(RECORDS PROVIDED Opens)
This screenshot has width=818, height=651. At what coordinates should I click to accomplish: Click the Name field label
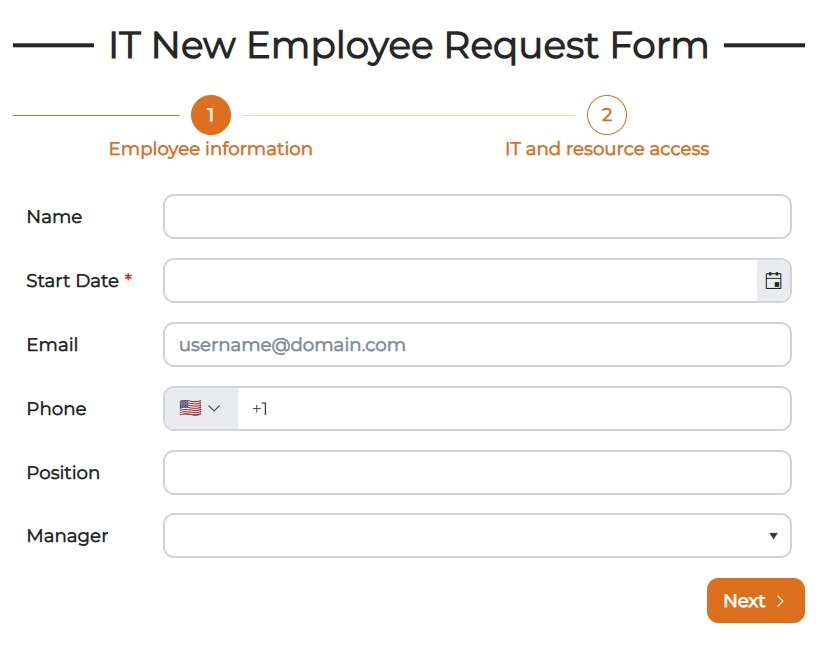coord(54,217)
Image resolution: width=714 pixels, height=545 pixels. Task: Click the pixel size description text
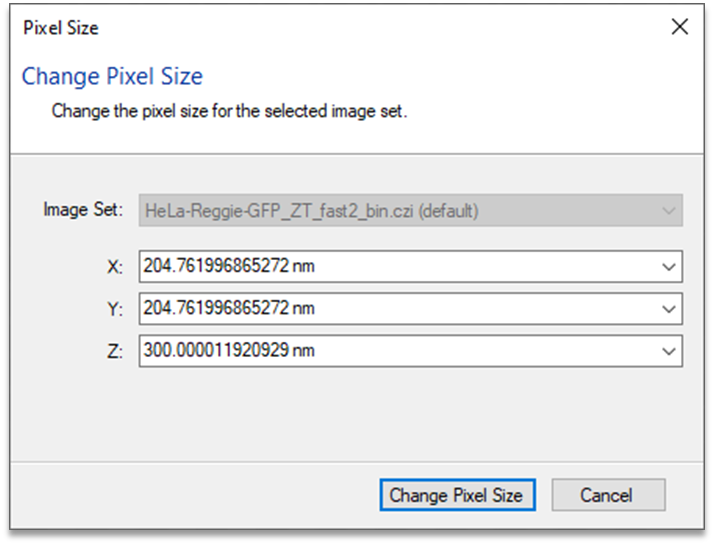229,111
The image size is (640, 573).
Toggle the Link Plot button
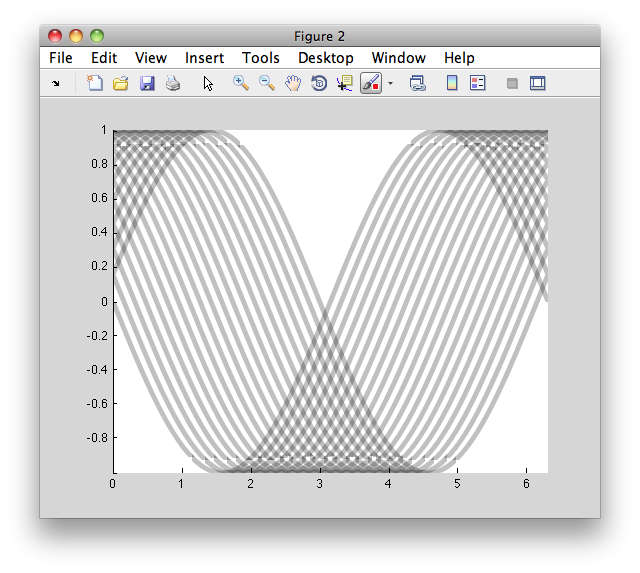417,83
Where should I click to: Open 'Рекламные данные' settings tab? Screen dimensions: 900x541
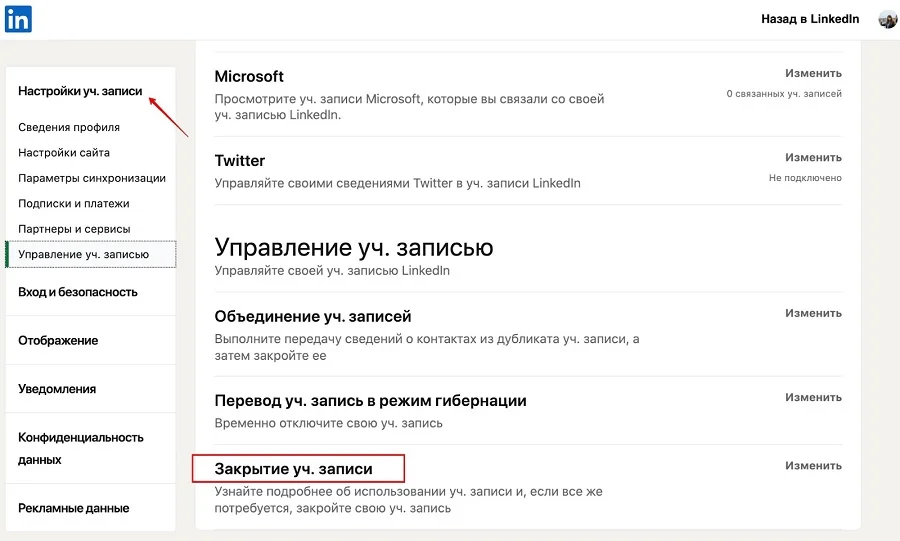point(74,508)
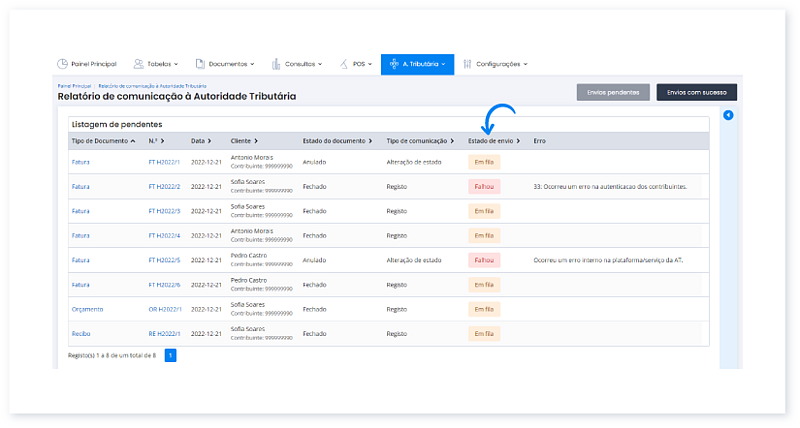Click the Documentos file icon
Viewport: 800px width, 428px height.
click(200, 64)
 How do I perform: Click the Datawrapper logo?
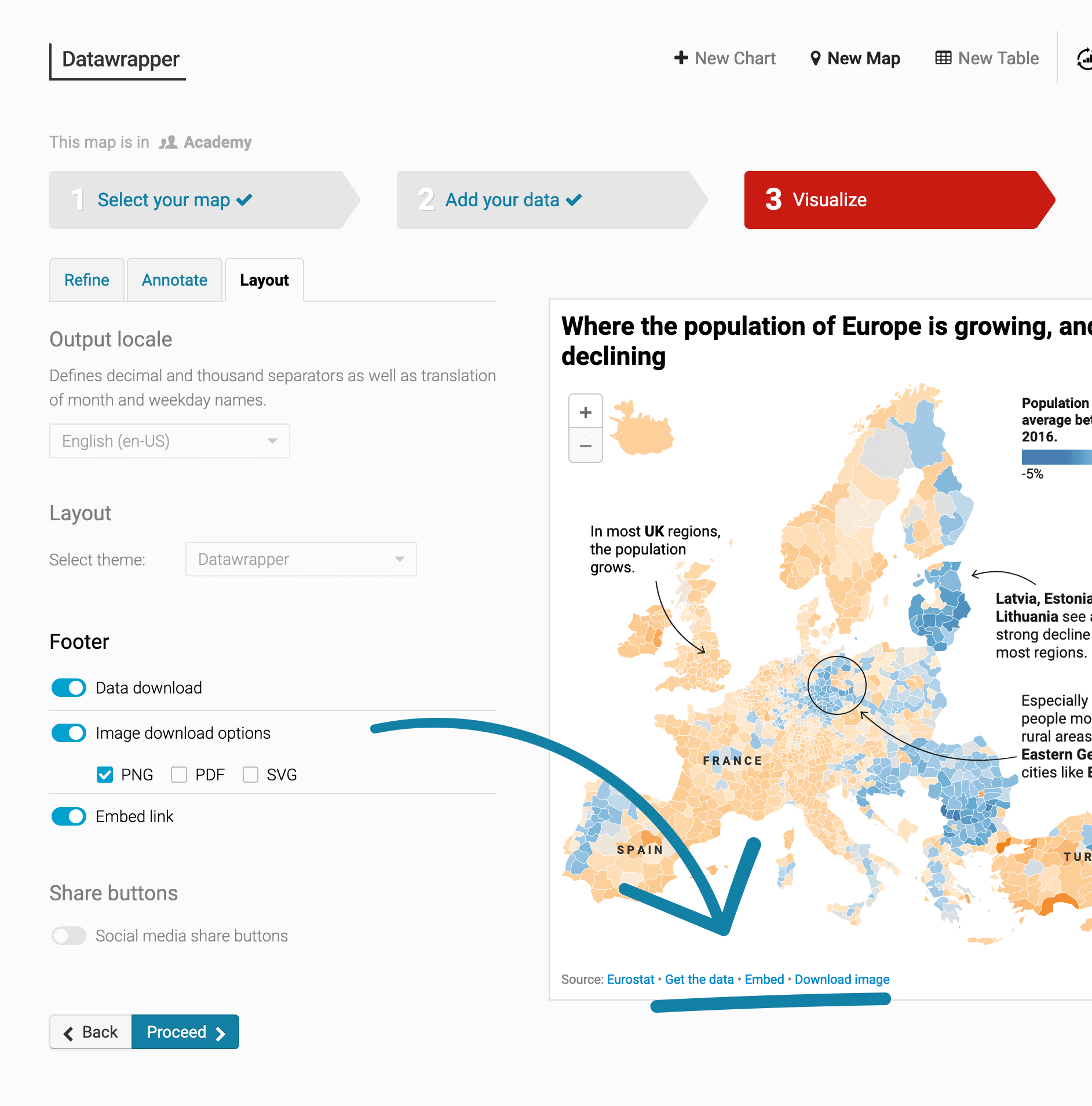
(RECORDS PROVIDED Closes)
#### [AIM OF THE TASK]
Produce the full material again verbatim, with the pictures dropped.

#### [WRITTEN SOLUTION]
This screenshot has width=818, height=651. At what coordinates should I click to accomplish: Click the Name field label
coord(54,217)
Image resolution: width=714 pixels, height=545 pixels. Task: Click the pixel size description text
229,111
The image size is (640, 573).
Toggle the Link Plot button
417,83
Where should I click to: Open 'Рекламные данные' settings tab? Screen dimensions: 900x541
point(74,508)
Click the Documentos file icon
Viewport: 800px width, 428px height.
click(200, 64)
 How do I perform: Click the Datawrapper logo?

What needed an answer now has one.